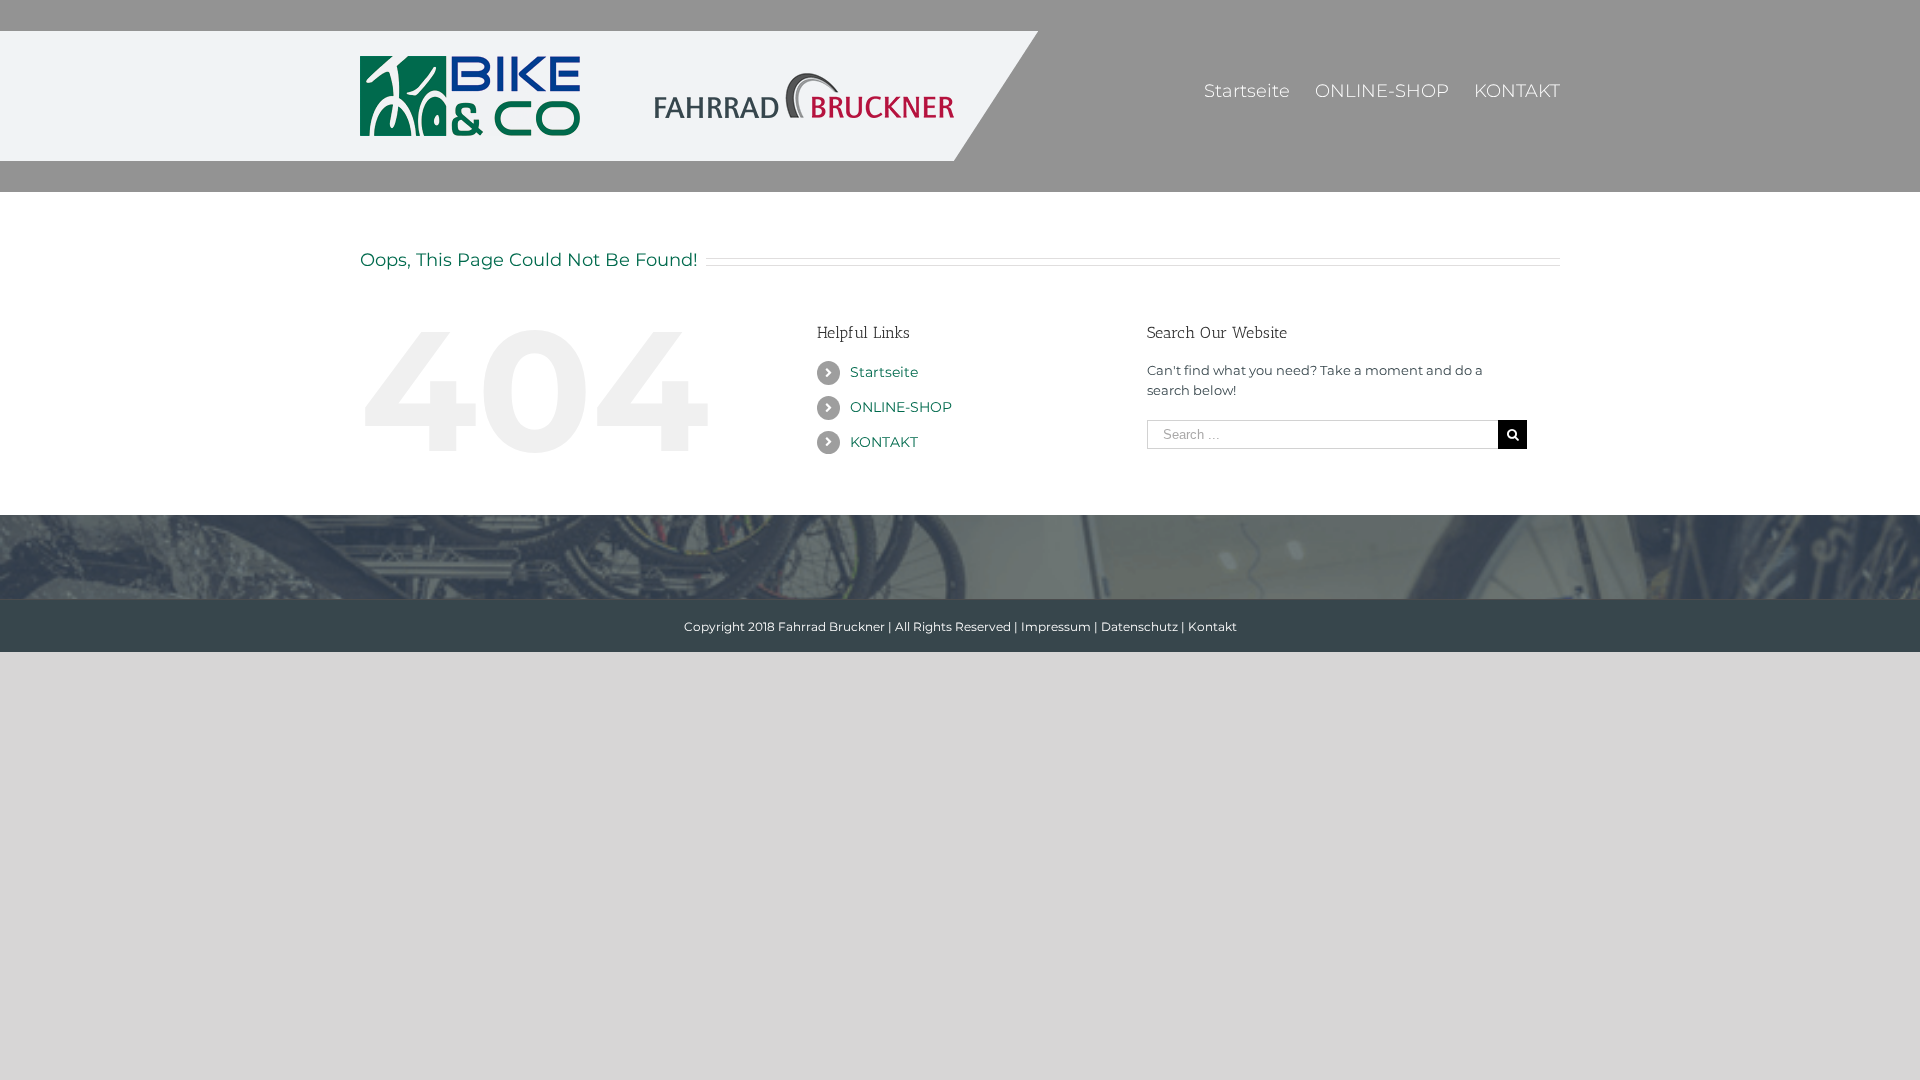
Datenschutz (1139, 626)
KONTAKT (884, 442)
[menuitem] (1259, 90)
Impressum (1056, 626)
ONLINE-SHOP (901, 407)
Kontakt (1212, 626)
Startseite (884, 372)
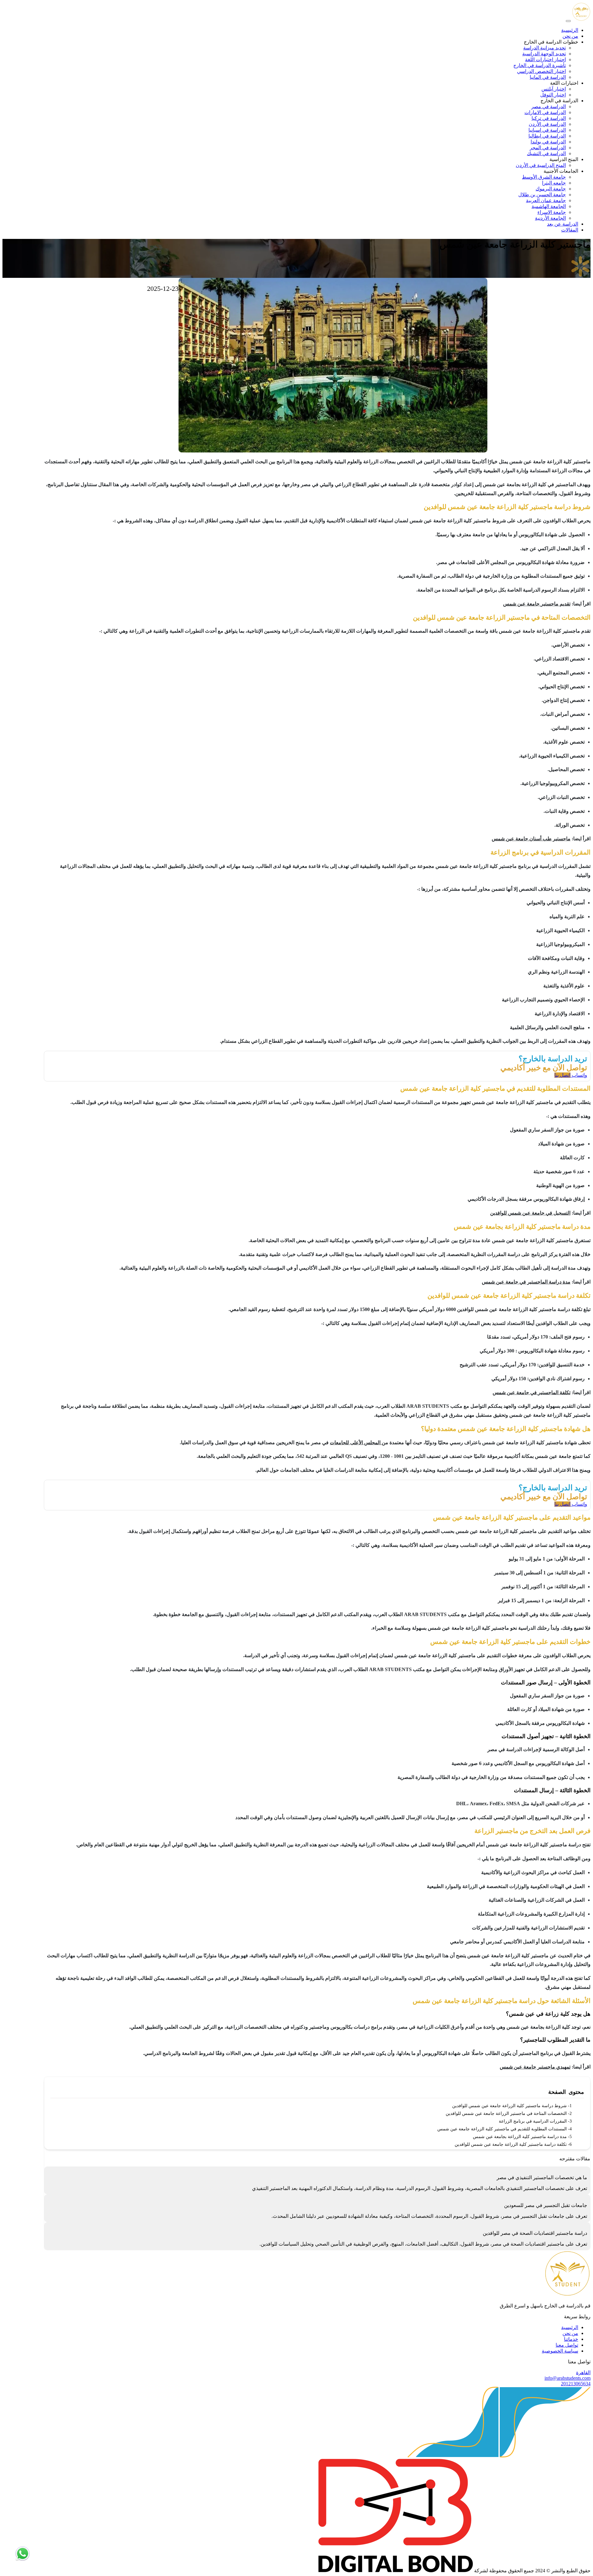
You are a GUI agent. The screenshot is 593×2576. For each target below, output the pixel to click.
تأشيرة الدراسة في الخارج (539, 65)
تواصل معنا (567, 2345)
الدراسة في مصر (548, 106)
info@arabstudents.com (568, 2378)
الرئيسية (569, 30)
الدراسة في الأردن (547, 124)
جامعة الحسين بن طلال (542, 194)
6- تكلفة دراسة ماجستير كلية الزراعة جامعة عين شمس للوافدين (513, 2144)
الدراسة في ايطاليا (547, 135)
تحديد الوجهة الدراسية (544, 53)
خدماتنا (571, 2339)
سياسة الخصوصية (560, 2350)
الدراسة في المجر (548, 147)
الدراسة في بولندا (548, 141)
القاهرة (583, 2372)
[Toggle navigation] (568, 21)
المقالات (569, 229)
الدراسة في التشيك (546, 153)
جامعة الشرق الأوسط (544, 177)
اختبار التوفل (553, 94)
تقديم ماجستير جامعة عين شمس (536, 603)
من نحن (570, 36)
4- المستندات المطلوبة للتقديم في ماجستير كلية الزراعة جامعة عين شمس (504, 2129)
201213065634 (576, 2383)
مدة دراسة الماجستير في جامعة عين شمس (526, 1281)
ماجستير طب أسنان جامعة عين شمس (531, 838)
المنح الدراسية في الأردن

##########

* ASSIGNED TASK:
All that is wanted is the line with "4- المستندات المطلوبة" and every later line in the entries, reproduced exactly.

* YOUR RESPONSE:
4- المستندات المطلوبة للتقديم في ماجستير كلية الزراعة جامعة عين شمس (504, 2129)
201213065634 (576, 2383)
مدة دراسة الماجستير في جامعة عين شمس (526, 1281)
ماجستير طب أسنان جامعة عين شمس (531, 838)
المنح الدراسية في الأردن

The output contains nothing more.